» Provided information
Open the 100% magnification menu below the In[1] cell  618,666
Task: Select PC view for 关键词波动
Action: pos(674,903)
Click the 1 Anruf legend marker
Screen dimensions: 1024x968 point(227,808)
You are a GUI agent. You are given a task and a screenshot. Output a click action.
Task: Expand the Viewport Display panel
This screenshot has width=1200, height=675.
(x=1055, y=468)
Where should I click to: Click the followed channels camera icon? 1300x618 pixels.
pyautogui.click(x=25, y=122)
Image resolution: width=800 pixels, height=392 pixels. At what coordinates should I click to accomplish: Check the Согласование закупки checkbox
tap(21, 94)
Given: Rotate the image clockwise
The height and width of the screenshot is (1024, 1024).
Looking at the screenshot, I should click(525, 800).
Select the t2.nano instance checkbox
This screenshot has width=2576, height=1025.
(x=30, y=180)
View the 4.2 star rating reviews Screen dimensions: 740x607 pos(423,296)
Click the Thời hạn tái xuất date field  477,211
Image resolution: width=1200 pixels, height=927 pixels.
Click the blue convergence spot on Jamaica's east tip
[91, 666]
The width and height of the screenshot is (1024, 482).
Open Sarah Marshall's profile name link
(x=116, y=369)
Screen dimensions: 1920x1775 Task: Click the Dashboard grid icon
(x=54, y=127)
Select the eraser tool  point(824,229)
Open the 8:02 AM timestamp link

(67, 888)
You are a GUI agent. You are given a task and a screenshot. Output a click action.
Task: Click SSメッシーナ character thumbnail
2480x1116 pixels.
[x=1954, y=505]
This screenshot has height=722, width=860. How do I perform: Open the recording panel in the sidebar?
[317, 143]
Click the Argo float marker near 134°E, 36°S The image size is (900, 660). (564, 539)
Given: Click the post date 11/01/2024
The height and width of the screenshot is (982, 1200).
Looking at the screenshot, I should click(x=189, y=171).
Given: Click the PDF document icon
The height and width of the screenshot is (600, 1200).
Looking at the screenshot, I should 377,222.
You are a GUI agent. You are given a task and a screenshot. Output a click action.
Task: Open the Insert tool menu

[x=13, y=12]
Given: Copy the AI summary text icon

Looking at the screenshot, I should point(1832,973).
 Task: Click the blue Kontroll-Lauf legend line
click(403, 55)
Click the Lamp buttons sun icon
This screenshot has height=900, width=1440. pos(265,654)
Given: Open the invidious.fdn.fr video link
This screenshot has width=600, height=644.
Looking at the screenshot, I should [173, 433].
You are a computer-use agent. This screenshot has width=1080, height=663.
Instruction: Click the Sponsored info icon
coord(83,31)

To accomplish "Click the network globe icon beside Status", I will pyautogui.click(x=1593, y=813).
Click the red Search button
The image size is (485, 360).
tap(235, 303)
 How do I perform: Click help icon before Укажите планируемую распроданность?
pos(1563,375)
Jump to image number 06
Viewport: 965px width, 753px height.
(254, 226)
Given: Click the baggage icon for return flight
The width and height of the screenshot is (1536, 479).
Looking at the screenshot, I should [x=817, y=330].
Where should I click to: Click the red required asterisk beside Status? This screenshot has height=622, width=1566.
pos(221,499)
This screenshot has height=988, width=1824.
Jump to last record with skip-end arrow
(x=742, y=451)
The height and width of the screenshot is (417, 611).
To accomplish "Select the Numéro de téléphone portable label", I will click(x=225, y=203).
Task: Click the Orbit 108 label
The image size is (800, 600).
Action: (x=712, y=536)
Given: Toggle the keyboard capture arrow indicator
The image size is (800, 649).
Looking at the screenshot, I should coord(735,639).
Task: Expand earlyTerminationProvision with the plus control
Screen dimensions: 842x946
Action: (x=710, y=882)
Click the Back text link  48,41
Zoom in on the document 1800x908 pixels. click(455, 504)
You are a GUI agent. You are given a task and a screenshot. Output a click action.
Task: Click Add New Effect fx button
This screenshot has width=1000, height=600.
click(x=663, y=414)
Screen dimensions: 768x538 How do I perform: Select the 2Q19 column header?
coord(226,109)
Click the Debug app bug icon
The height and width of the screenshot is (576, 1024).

» Goal
Reproduce every row above verbatim, keeping their original order.

» Answer in full
Open the 100% magnification menu below the In[1] cell  618,666
Task: Select PC view for 关键词波动
Action: pos(674,903)
Click the 1 Anruf legend marker
Screen dimensions: 1024x968 point(227,808)
You are a GUI agent. You are given a task and a screenshot. Output a click action.
Task: Expand the Viewport Display panel
This screenshot has width=1200, height=675.
(x=1055, y=468)
Where should I click to: Click the followed channels camera icon? 1300x618 pixels.
pyautogui.click(x=25, y=122)
Image resolution: width=800 pixels, height=392 pixels. At what coordinates should I click to accomplish: Check the Согласование закупки checkbox
tap(21, 94)
Given: Rotate the image clockwise
The height and width of the screenshot is (1024, 1024).
Looking at the screenshot, I should click(525, 800).
Select the t2.nano instance checkbox
This screenshot has width=2576, height=1025.
(x=30, y=180)
View the 4.2 star rating reviews Screen dimensions: 740x607 pos(423,296)
Click the Thời hạn tái xuất date field  477,211
Image resolution: width=1200 pixels, height=927 pixels.
Click the blue convergence spot on Jamaica's east tip
[91, 666]
The width and height of the screenshot is (1024, 482).
Open Sarah Marshall's profile name link
(x=116, y=369)
Screen dimensions: 1920x1775 Task: Click the Dashboard grid icon
(x=54, y=127)
Select the eraser tool  point(824,229)
Open the 8:02 AM timestamp link

(67, 888)
You are a GUI agent. You are given a task and a screenshot. Output a click action.
Task: Click SSメッシーナ character thumbnail
2480x1116 pixels.
[x=1954, y=505]
This screenshot has height=722, width=860. How do I perform: Open the recording panel in the sidebar?
[317, 143]
Click the Argo float marker near 134°E, 36°S The image size is (900, 660). (564, 539)
Given: Click the post date 11/01/2024
The height and width of the screenshot is (982, 1200).
Looking at the screenshot, I should click(x=189, y=171).
Given: Click the PDF document icon
The height and width of the screenshot is (600, 1200).
Looking at the screenshot, I should 377,222.
You are a GUI agent. You are given a task and a screenshot. Output a click action.
Task: Open the Insert tool menu

[x=13, y=12]
Given: Copy the AI summary text icon

Looking at the screenshot, I should point(1832,973).
 Task: Click the blue Kontroll-Lauf legend line
click(403, 55)
Click the Lamp buttons sun icon
This screenshot has height=900, width=1440. pos(265,654)
Given: Open the invidious.fdn.fr video link
This screenshot has width=600, height=644.
Looking at the screenshot, I should [173, 433].
You are a computer-use agent. This screenshot has width=1080, height=663.
Instruction: Click the Sponsored info icon
coord(83,31)

To accomplish "Click the network globe icon beside Status", I will pyautogui.click(x=1593, y=813).
Click the red Search button
The image size is (485, 360).
tap(235, 303)
 How do I perform: Click help icon before Укажите планируемую распроданность?
pos(1563,375)
Jump to image number 06
Viewport: 965px width, 753px height.
(254, 226)
Given: Click the baggage icon for return flight
The width and height of the screenshot is (1536, 479).
Looking at the screenshot, I should [x=817, y=330].
Where should I click to: Click the red required asterisk beside Status? This screenshot has height=622, width=1566.
pos(221,499)
This screenshot has height=988, width=1824.
Jump to last record with skip-end arrow
(x=742, y=451)
The height and width of the screenshot is (417, 611).
To accomplish "Select the Numéro de téléphone portable label", I will click(x=225, y=203).
Task: Click the Orbit 108 label
The image size is (800, 600).
Action: (x=712, y=536)
Given: Toggle the keyboard capture arrow indicator
The image size is (800, 649).
Looking at the screenshot, I should coord(735,639).
Task: Expand earlyTerminationProvision with the plus control
Screen dimensions: 842x946
Action: (x=710, y=882)
Click the Back text link  48,41
Zoom in on the document 1800x908 pixels. click(455, 504)
You are a GUI agent. You are given a task and a screenshot. Output a click action.
Task: Click Add New Effect fx button
This screenshot has width=1000, height=600.
click(x=663, y=414)
Screen dimensions: 768x538 How do I perform: Select the 2Q19 column header?
coord(226,109)
Click the Debug app bug icon
The height and width of the screenshot is (576, 1024).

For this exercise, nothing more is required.